Trump is deeply immersed in the Fox universe. He famously consumes the network’s content; highlights particular segments that strike his fancy on social media; hires its employees to run his administration; consults its personalities for advice on domestic and foreign policy; and doles out contracts and pardons alike based on what he sees on its airwaves.

And for decades, the Fox stars Trump trusts most have consistently called for military strikes and regime change in Iran.

That campaign took on new urgency when Trump returned to the White House.

Last June, Fox personalities — particularly Trump loyalists Sean Hannity, Mark Levin, and Brian Kilmeade — used their programs to urge Trump to follow up on Israeli attacks on Iran by launching strikes on Iranian nuclear facilities. They warned that Iran is, as Kilmeade put it, “our enemy,” that it posed an imminent threat to American citizens and that, in Levin’s words, “force” is the “only thing to stop” Iran.

Other MAGA media figures from non-Fox outlets opposed U.S. involvement in the conflict. But the overwhelmingly pro-war Fox coverage — and a White House meeting Levin had with the president — were apparently dispositive.

And after Trump ordered the U.S. military to attack three Iranian nuclear sites, Fox’s war hawks rewarded the president by showering him with praise for what Hannity said would “go down in history as one of the greatest military victories.”

The same pattern appears to be playing out eight months later, albeit on a much larger scale.

A Fox-fueled push for war with Iran

Over the past weeks, as U.S. military forces converged in the Middle East, the same Fox figures again urged Trump to attack. Notably, their argument was noticeably light on defining a goal for U.S. military operations after the bombs began to fall.

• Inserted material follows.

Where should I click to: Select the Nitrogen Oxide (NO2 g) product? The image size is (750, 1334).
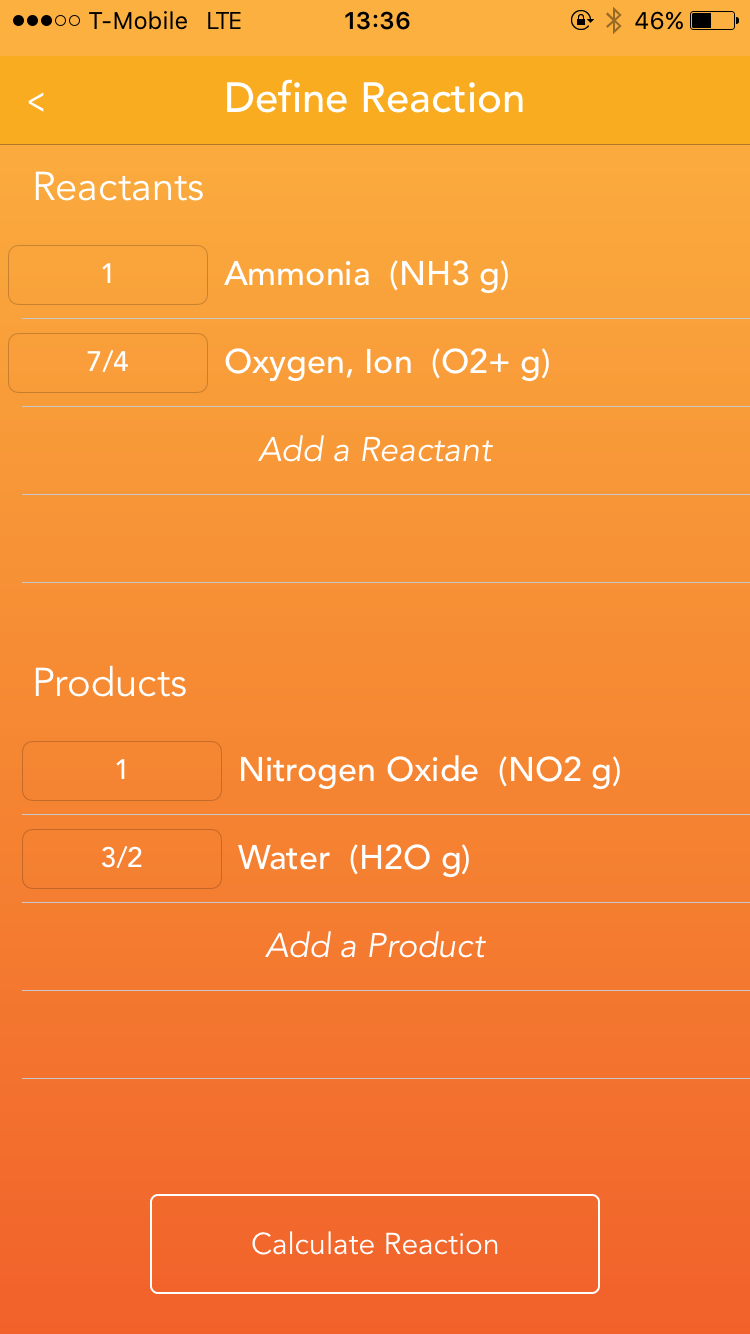pos(430,770)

Instead, they argued that because Iran could, at some point in the future, pose a threat, Trump should act now while he is empowered to do so — and that the result would be an easy U.S. victory. “I cannot think of any reason not to take this regime out,” Levin argued. The U.S. would “lose credibility forever” without a strike, Kilmeade claimed. For Hannity, “The world is going to be better and safer.”

While some on the network seemed to shy away from the topic, criticism of potential strikes largely took place elsewhere in the MAGA media — outside of the Fox programming the president himself watches.

On Friday, hours before the attack began, the trio made their final pitch.

“I hope the president chooses to go at it,” Kilmeade said Friday morning. “We have been looking at these headlines for 47 years, and we have an opportunity to end it. And this president likes to make history.”

“This president knows right from wrong,” Levin told Hannity that night. “He knows good from evil. He knows that this regime is a death cult. And he knows that there's only really two countries that are prepared and willing to put an end to this.”

“We don't need to put up with their crap,” he concluded, as Hannity nodded along. “It's time to put it to an end.”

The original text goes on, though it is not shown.